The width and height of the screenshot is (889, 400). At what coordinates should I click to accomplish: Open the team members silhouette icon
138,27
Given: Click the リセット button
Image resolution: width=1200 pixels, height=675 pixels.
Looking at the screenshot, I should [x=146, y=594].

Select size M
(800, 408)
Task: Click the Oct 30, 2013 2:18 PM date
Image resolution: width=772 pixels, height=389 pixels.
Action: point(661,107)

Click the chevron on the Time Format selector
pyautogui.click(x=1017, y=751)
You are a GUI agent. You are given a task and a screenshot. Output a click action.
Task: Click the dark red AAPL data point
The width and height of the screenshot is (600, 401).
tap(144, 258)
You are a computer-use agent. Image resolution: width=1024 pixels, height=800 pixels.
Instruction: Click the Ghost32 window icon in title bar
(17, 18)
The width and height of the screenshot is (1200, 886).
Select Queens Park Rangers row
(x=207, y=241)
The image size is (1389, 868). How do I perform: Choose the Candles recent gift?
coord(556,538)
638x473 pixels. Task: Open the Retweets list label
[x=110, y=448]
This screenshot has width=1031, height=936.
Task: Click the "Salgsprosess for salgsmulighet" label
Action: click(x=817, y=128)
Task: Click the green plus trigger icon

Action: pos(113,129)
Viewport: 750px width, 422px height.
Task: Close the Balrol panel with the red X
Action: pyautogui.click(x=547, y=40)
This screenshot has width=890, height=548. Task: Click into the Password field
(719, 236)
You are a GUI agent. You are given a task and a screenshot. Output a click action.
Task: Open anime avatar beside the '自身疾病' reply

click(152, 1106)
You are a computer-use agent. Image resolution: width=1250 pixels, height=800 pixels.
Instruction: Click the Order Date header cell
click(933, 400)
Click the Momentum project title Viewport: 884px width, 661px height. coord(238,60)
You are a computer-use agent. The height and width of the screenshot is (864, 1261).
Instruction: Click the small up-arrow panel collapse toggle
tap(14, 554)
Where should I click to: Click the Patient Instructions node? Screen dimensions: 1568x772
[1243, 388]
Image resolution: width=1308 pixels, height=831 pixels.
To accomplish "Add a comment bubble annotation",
════════════════
## YOUR INSTRUCTIONS
Check each line of the records for the word "computer" and extract those that contain it.

## YOUR RESPONSE
You are a computer-use agent. Image resolution: width=1024 pixels, height=800 pixels.
You are a computer-use agent. Image resolution: width=1250 pixels, height=800 pixels.
You are a computer-use agent. The height and width of the screenshot is (864, 1261).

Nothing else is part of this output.